→ GOAL OF THE EXERCISE:
Search the data for "computer" and copy every matching line.

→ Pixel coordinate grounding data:
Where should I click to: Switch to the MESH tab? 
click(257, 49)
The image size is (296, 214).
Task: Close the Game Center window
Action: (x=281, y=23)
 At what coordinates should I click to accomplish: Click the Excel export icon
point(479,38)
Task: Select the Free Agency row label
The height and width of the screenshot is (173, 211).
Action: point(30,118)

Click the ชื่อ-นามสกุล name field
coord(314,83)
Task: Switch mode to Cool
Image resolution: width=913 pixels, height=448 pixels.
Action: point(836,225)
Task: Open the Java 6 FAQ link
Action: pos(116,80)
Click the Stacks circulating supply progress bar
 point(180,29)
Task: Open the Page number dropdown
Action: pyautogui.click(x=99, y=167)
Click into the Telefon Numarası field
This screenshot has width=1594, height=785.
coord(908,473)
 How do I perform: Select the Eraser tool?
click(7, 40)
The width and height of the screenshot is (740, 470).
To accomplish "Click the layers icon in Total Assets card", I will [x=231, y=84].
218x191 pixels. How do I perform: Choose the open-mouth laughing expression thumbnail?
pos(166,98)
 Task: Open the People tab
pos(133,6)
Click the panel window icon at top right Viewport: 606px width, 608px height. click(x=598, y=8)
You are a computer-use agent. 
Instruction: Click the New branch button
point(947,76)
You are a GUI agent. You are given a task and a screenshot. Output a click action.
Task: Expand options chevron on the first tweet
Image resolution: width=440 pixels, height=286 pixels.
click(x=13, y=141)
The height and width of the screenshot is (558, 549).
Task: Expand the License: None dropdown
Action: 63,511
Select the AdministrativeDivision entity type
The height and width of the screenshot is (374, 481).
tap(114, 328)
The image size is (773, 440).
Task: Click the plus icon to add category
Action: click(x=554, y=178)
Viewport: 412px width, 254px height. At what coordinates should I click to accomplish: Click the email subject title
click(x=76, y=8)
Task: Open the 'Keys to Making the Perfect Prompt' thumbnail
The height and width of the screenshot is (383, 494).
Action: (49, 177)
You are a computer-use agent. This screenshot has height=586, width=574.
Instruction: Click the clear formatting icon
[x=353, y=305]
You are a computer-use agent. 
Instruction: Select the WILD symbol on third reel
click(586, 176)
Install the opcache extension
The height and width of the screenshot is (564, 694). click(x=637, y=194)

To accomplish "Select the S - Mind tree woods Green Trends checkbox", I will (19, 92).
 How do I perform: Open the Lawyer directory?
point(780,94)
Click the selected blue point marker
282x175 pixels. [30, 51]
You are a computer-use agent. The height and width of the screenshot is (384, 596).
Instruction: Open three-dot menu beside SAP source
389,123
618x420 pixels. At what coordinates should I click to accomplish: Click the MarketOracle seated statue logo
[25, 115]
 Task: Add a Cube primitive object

→ TASK RESPONSE:
You are a computer-use agent. 
You are a computer-use agent. This screenshot has height=586, width=574.
You are a computer-use agent. 
You are a computer-use agent. The height and width of the screenshot is (384, 596).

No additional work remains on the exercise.